Gli oceani più caldi di sempre: l’effetto El Niño e la crisi climatica
Secondo il servizio europeo Copernicus, nel luglio 2026 gli oceani del mondo hanno raggiunto la temperatura media più alta mai registrata: 20,96 °C tra i 60° nord e sud, superando il record del 2023. La causa principale è lo sviluppo del fenomeno El Niño nel Pacifico, che amplifica il riscaldamento globale.

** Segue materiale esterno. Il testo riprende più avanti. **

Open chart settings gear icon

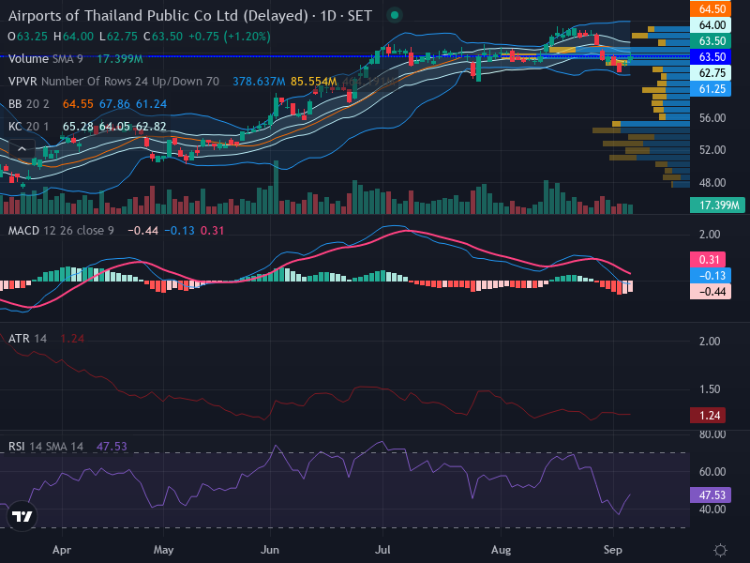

L’Europa occidentale ha vissuto il suo giugno e luglio più caldi di sempre, con incendi estesi e siccità prolungata. Nel Regno Unito è in corso la quinta ondata di calore dell’anno, mentre molte aree sono già in stato di drought (siccità ufficiale).
Effetti globali
- Le temperature marine record lungo l’Atlantico e il Mediterraneo hanno generato ondate di calore oceaniche senza precedenti.
- L’espansione termica delle acque contribuisce a circa un terzo dell’innalzamento dei mari, minacciando coste e isole.
- Mari più caldi causano tempeste tropicali più intense, coralli sbiancati e pesca in crisi.
Europa sotto pressione
Francia, Spagna, Germania e Regno Unito hanno registrato piogge minime e suoli aridi, con fiumi come Senna, Reno e Danubio ai minimi storici.
Gli incendi in Europa sono stati definiti “senza precedenti”, con fumo che ha attraversato interi Paesi.
Gli esperti avvertono che il clima estremo è ormai la nuova normalità.
Un mondo più caldo
Il pianeta è oggi 1,4 °C più caldo rispetto al XIX secolo. El Niño, combinato con il riscaldamento antropico, potrebbe spingere le temperature globali ancora più in alto nei prossimi mesi.